The momentum for HRA tax credits is not limited to the states that have already passed laws. In 2025 and 2026, several other states introduced similar bills, reflecting a broad geographic interest in healthcare reform.

  • Ohio: House lawmakers passed a bill in 2025 proposing a $400 tax credit per covered employee. As of mid-2026, the bill remains pending in the Senate, where discussions regarding its long-term impact on state tax revenue are ongoing.
  • Georgia: A proposed bill in Georgia introduced a unique five-year sliding scale.
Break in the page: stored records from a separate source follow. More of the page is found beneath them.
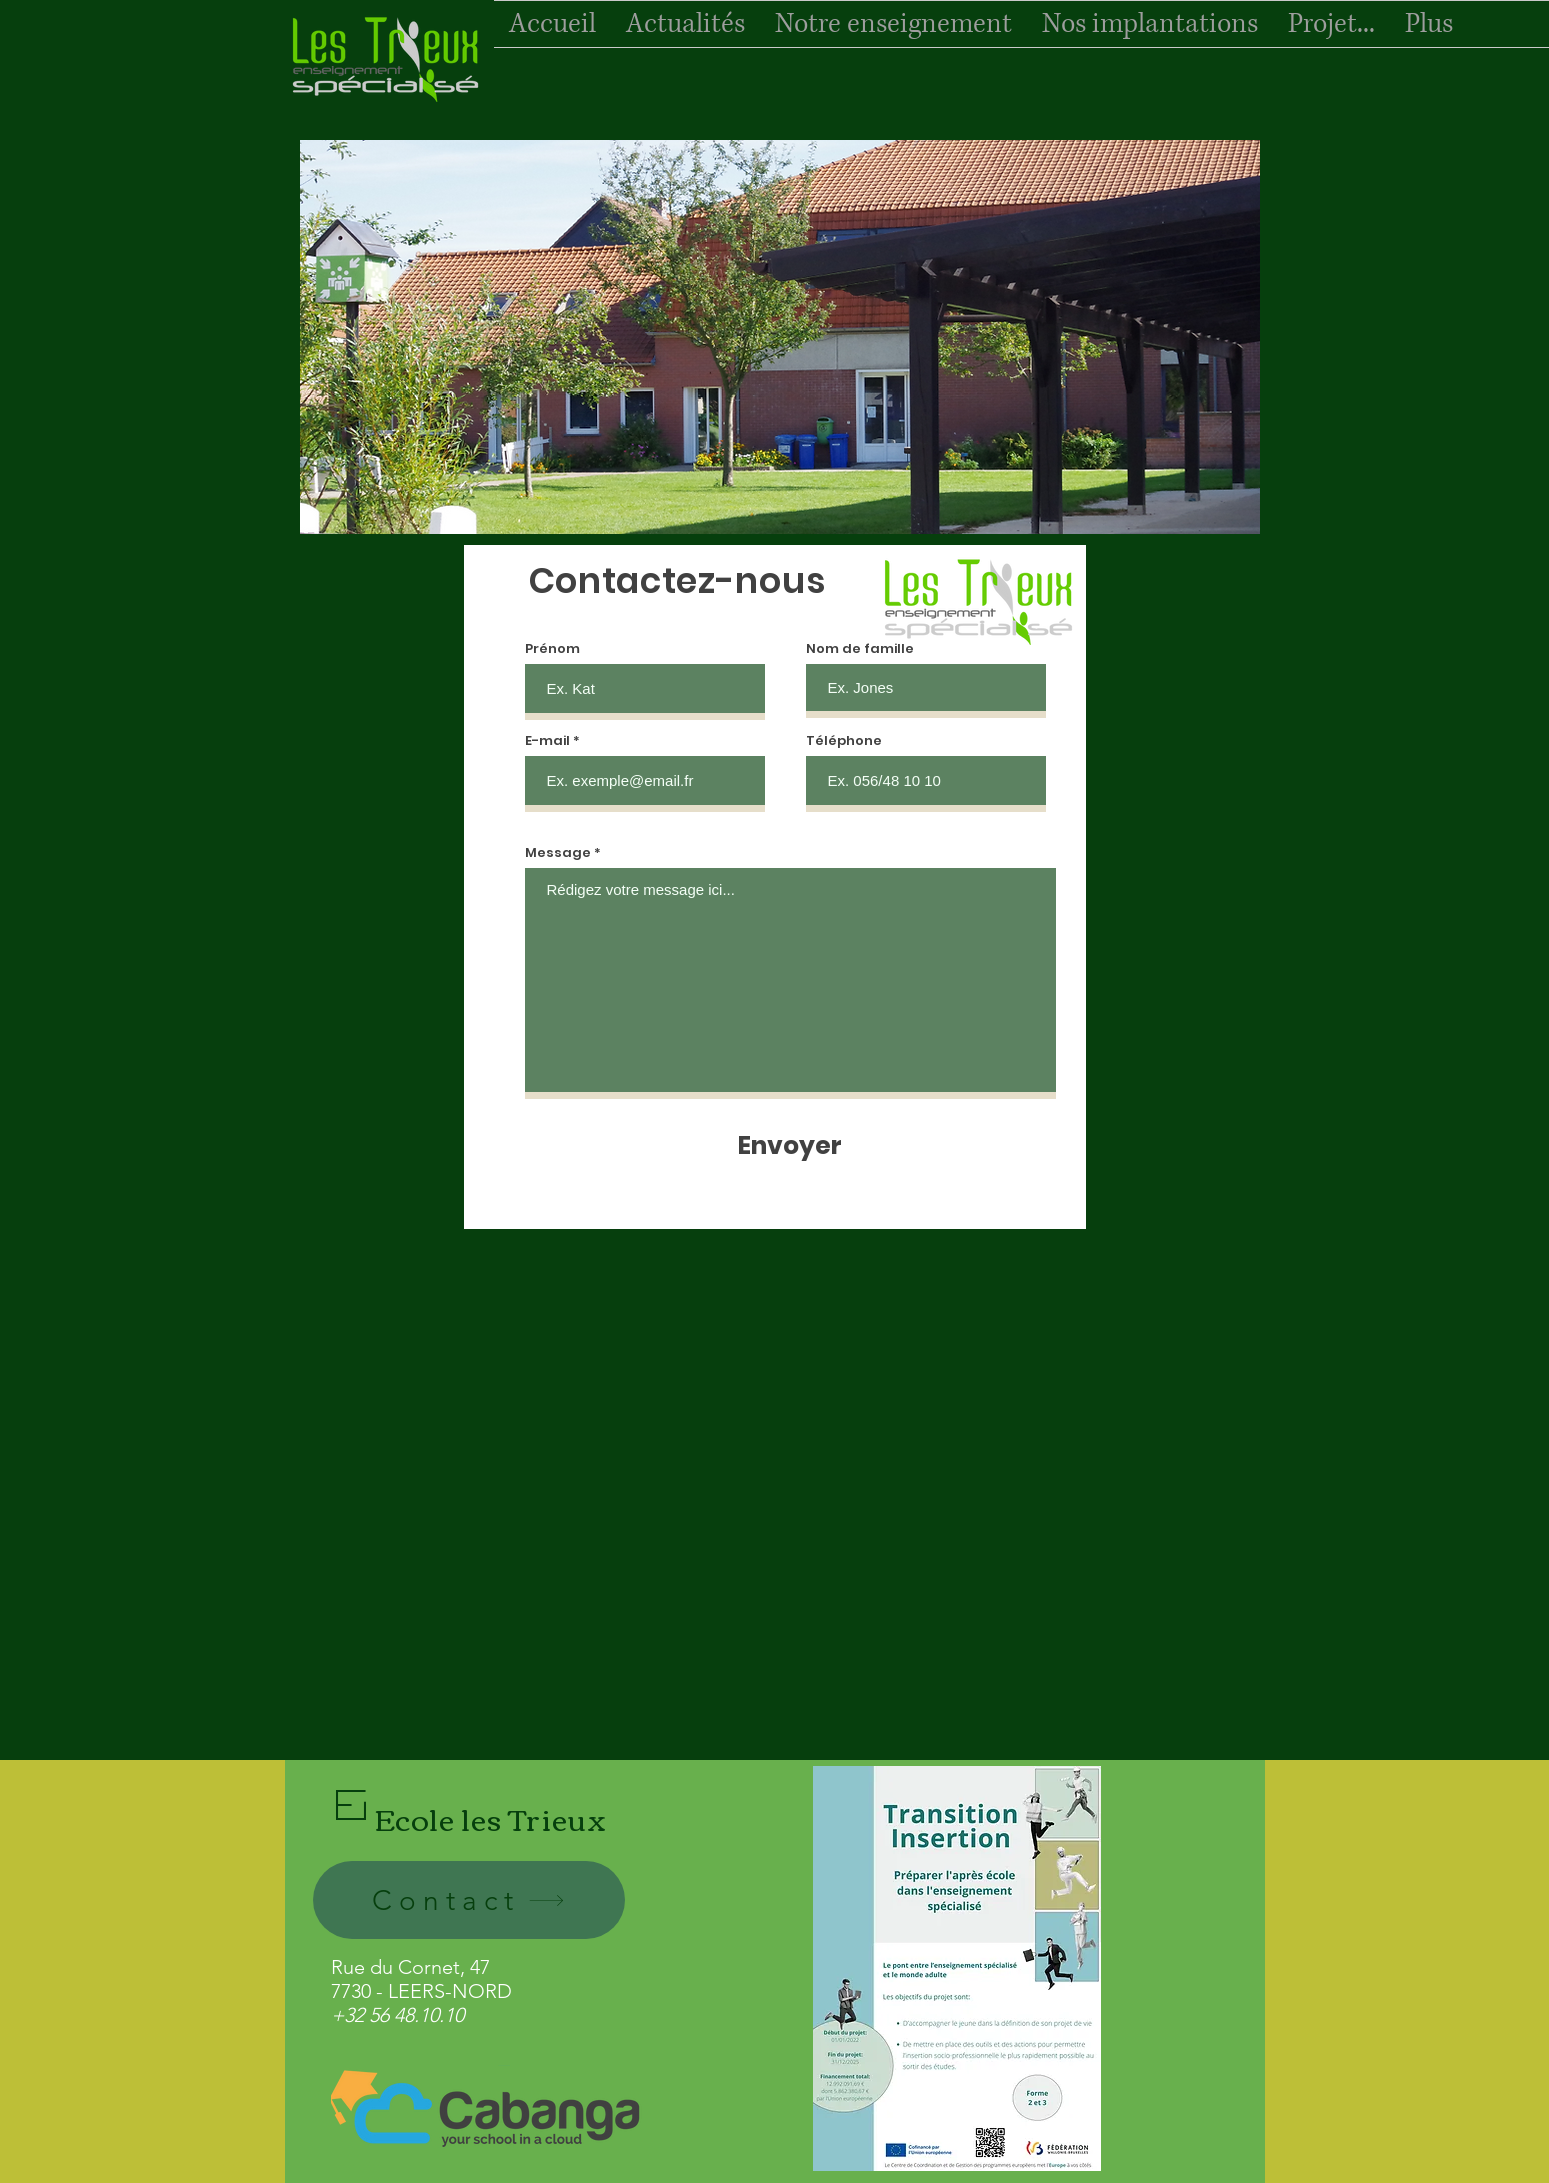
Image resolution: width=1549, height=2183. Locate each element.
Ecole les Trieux (491, 1817)
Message (558, 852)
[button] (780, 337)
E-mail (547, 740)
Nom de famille (860, 648)
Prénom (552, 648)
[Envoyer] (790, 1145)
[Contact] (469, 1900)
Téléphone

It suggested a $600 credit per employee for the first three years, dropping to $400 in the fourth year and $200 in the fifth. This long-term approach was designed to ensure permanent adoption of the defined contribution model.
  • Illinois and New Hampshire: Both states introduced legislation (SB 3619 in Illinois and SB 635 in New Hampshire) in early 2026. New Hampshire’s proposal included a $20,000 cap per taxpayer and a $10 million total state cap, showing a cautious but supportive approach to the trend.
  • Arizona: Taking a more investigative approach, Arizona introduced bills to study the feasibility of ICHRAs for state and public school district employees. The state is expected to report its findings in 2027, which could lead to one of the largest shifts toward HRAs in the public sector.

Not all attempts have been successful. In Texas and Wisconsin, HRA tax credit bills failed to pass in 2025 and 2026, respectively. In Wisconsin, the bill passed the Assembly but stalled in the Senate. Analysts suggest these failures often stem from concerns over "fiscal notes"—the projected loss of tax revenue—rather than opposition to the HRA concept itself.

Broader Implications and Market Analysis

The trend toward state-subsidized HRAs has profound implications for the American healthcare system. First, it promotes "portability." When an employer provides a group plan, the employee loses that specific coverage if they leave the job. With an HRA, the employee owns their individual health policy. If they change jobs, they can take the plan with them, though they would need to secure a new source of funding (such as a new employer’s HRA or personal funds).

Second, this movement is likely to increase competition among insurance carriers on the individual exchanges. As thousands of employees transition from group plans to individual plans via ICHRAs, carriers have a greater incentive to offer diverse, high-quality options on the exchange to capture this new market share.

From a fiscal standpoint, state governments view these tax credits as an investment in economic stability. By making healthcare more affordable for small businesses, states can reduce the rate of business closures and encourage entrepreneurship. For a small startup, the ability to offer a "Big Pharma" style benefit package through an ICHRA, subsidized by a state tax credit, can be a decisive factor in attracting top-tier talent.

Conclusion

The legislative landscape of 2026 suggests that the era of the "one-size-fits-all" group health plan is beginning to wane for small and mid-sized American businesses. The success of Indiana’s tax credit has served as a proof-of-concept, sparking a wave of similar initiatives across the country. While challenges remain—including the need for employer education and the navigation of varying state tax codes—the trajectory is clear.

As more states like Connecticut and Mississippi implement these incentives, and as others like Arizona study their impact, the HRA is poised to become a cornerstone of the modern benefits strategy. For employers, the message is one of empowerment: the combination of federal HRA flexibility and state-level tax relief offers a sustainable path to providing quality healthcare in an era of unpredictable costs. If the current momentum continues, the "defined contribution" revolution may soon become the standard for the American workforce.